### WRITTEN EXERCISE
Write out the material between the lines holding "Where should I click to: Click the green" and "coord(104,406)", inclusive, keeping each request unchanged and raising every coordinate in the answers by 97.

— BEGIN ENTRIES —

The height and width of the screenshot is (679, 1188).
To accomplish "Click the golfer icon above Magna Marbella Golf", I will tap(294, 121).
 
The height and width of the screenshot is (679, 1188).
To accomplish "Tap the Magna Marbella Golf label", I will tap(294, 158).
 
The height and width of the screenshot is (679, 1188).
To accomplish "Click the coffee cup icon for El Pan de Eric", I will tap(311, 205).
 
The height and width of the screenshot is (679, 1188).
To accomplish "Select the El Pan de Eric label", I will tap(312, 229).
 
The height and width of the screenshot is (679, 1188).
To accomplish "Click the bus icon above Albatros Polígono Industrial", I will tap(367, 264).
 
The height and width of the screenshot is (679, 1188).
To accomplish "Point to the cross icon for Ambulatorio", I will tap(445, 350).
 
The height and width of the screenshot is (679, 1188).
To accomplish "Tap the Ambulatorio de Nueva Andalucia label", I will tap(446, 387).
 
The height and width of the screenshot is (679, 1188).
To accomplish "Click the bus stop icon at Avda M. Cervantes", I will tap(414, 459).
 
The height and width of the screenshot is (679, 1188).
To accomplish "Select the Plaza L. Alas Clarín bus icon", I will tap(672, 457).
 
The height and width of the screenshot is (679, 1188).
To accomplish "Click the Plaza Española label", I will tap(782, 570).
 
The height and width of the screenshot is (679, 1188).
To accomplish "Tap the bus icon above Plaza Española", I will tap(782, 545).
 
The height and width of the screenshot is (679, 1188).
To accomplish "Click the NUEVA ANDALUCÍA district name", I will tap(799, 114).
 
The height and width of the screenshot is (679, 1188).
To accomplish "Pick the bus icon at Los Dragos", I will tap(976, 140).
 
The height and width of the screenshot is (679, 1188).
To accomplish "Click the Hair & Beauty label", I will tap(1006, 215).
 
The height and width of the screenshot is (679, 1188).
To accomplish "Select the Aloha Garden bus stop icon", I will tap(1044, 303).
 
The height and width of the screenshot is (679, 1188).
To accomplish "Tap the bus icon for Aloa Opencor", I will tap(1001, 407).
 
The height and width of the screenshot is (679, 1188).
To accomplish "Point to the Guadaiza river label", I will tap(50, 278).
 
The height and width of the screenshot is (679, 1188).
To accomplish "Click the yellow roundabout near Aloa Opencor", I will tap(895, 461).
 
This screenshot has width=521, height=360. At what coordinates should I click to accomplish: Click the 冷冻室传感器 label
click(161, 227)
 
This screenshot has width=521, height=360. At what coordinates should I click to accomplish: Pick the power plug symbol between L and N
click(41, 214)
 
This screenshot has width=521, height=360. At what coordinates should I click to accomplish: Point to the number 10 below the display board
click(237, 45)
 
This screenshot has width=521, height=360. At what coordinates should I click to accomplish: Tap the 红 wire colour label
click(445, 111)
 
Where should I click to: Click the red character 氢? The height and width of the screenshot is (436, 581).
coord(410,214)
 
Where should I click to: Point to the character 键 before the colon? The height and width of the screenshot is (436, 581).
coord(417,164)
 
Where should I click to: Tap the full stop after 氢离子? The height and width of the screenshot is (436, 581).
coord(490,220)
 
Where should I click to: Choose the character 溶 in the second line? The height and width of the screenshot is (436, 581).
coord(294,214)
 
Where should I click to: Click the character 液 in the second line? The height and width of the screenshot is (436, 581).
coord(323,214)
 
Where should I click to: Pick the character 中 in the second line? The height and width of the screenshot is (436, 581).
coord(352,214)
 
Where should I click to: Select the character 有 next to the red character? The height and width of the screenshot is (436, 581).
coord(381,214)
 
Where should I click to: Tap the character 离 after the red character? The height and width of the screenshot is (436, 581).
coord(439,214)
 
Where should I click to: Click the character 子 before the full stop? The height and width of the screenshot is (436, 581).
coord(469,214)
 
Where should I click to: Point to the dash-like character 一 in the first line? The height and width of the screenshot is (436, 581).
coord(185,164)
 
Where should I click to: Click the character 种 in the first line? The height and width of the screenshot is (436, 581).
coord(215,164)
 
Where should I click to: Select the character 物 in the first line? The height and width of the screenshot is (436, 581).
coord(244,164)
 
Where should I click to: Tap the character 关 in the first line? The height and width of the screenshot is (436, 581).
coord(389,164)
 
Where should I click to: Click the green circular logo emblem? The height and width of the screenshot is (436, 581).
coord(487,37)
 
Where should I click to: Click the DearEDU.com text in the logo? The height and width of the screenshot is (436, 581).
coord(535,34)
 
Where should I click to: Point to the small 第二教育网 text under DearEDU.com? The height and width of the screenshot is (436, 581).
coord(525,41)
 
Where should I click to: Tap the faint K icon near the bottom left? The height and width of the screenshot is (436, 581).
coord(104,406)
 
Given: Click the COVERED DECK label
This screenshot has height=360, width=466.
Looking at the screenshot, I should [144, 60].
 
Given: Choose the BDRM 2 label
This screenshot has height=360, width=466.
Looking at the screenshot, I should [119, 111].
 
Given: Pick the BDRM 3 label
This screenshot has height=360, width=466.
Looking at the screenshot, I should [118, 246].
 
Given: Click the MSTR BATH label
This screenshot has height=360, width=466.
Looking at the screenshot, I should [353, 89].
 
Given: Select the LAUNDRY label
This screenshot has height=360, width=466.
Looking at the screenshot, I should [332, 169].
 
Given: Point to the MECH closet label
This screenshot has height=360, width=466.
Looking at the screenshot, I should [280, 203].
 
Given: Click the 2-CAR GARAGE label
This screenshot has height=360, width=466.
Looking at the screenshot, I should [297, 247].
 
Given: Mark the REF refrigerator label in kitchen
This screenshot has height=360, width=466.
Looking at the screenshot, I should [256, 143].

— END ENTRIES —

### TASK ANSWER
Where should I click to: Click the green circular logo emblem? The height and width of the screenshot is (436, 581).
coord(584,134)
 
Where should I click to: Click the DearEDU.com text in the logo? The height and width of the screenshot is (436, 581).
coord(632,131)
 
Where should I click to: Point to the small 第二教育网 text under DearEDU.com? The height and width of the screenshot is (436, 581).
coord(622,138)
 
Where should I click to: Tap the faint K icon near the bottom left? The height and width of the screenshot is (436, 581).
coord(201,503)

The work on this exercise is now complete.